[Work instructions]
**1.** In the passage on wearing a motorcycle helmet, what two things would the writer rather spend money on than fines?
**2.** Please write out the part of the passage on wearing a motorcycle helmet that opens with the words containing "The first two" and closes with "wearing a helmet.", swapping "beer" for "coffee".

[Passage to read]
Before some of the readers start snapping their teeth at me, I must openly say that wearing a helmet when on the bike does not make a person a better or a worse rider, nor does this make him or her more/ less courageous.
The first two reasons for wearing a helmet are very easy to understand. First of all, in my country motorcycle helmets are mandatory for both rider and passenger regardless of age; failing to comply with the law results in a fine and penalty points “awarded” in my driver's account and summing up too many “awards” of this kind ends up with a suspended license, while repeated similar offenses can lead to voiding it completely.
Since I truly enjoy both riding and driving and would rather spend my money on beer or guitars than on paying fines, it's somewhat obvious that in this respect I have nothing against wearing a helmet.
The other important reason for not riding my bike without my helmet is that nasty head injuries can happen at almost any time, when on two wheels. I am a fairly experienced rider, so I won't stall the engine and fall flat in the parking lot, but this does not mean I won't ever spill.
My teen years pleasantly spent playing volleyball and handball on an almost daily basis have also taught me that one can indeed hit his or her head against the ground or other surrounding objects even in the least dangerous of situations; basically, when it's your turn to hit your head, you will. And in those moments, wearing some protection can really make a difference.
Now, I hope most people will agree that riding a bike is significantly more dangerous than a game of handball; there is no need to run again through all the possible scenarios that can turn a pleasant ride into a nightmare. Taking a quick look at statistics, we'll see that most motorcycle rider deaths occur because of spine and head injuries.
When it comes to crashing head-on at a high speed, little help could ever come even from the best gear. There is simply nothing a leather suit, the best racing gloves and the best helmet can do for the rider who misjudges a corner at 100mph (160 kph) and goes off the road crashing into a tree. It's just RIP and the bitter memory that remain.

[Data provided]
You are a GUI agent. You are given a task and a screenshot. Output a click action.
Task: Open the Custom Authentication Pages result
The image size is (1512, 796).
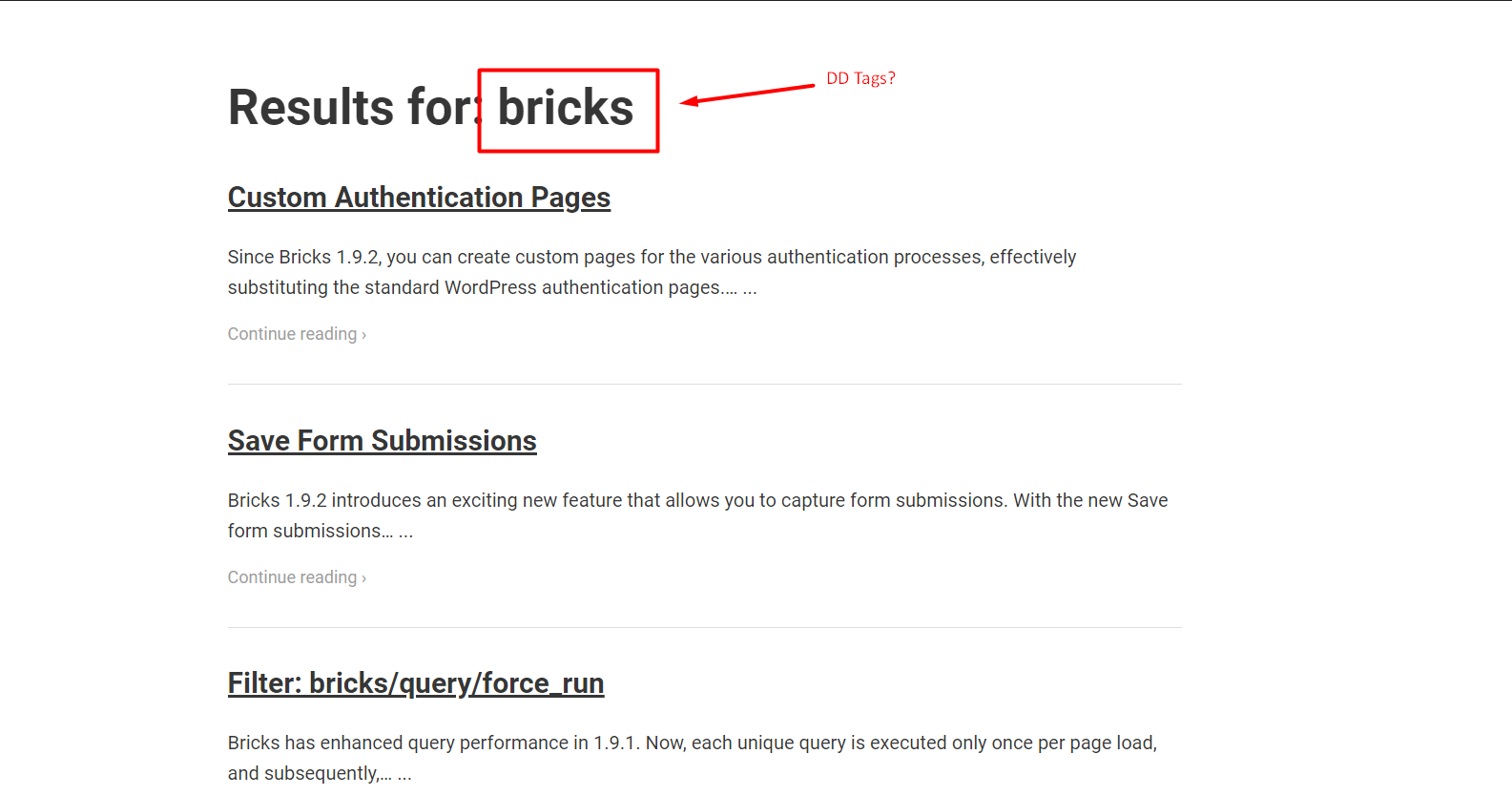pyautogui.click(x=419, y=198)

[Final answers]
**1.** Beer or guitars.

**2.**
The first two reasons for wearing a helmet are very easy to understand. First of all, in my country motorcycle helmets are mandatory for both rider and passenger regardless of age; failing to comply with the law results in a fine and penalty points “awarded” in my driver's account and summing up too many “awards” of this kind ends up with a suspended license, while repeated similar offenses can lead to voiding it completely.
Since I truly enjoy both riding and driving and would rather spend my money on coffee or guitars than on paying fines, it's somewhat obvious that in this respect I have nothing against wearing a helmet.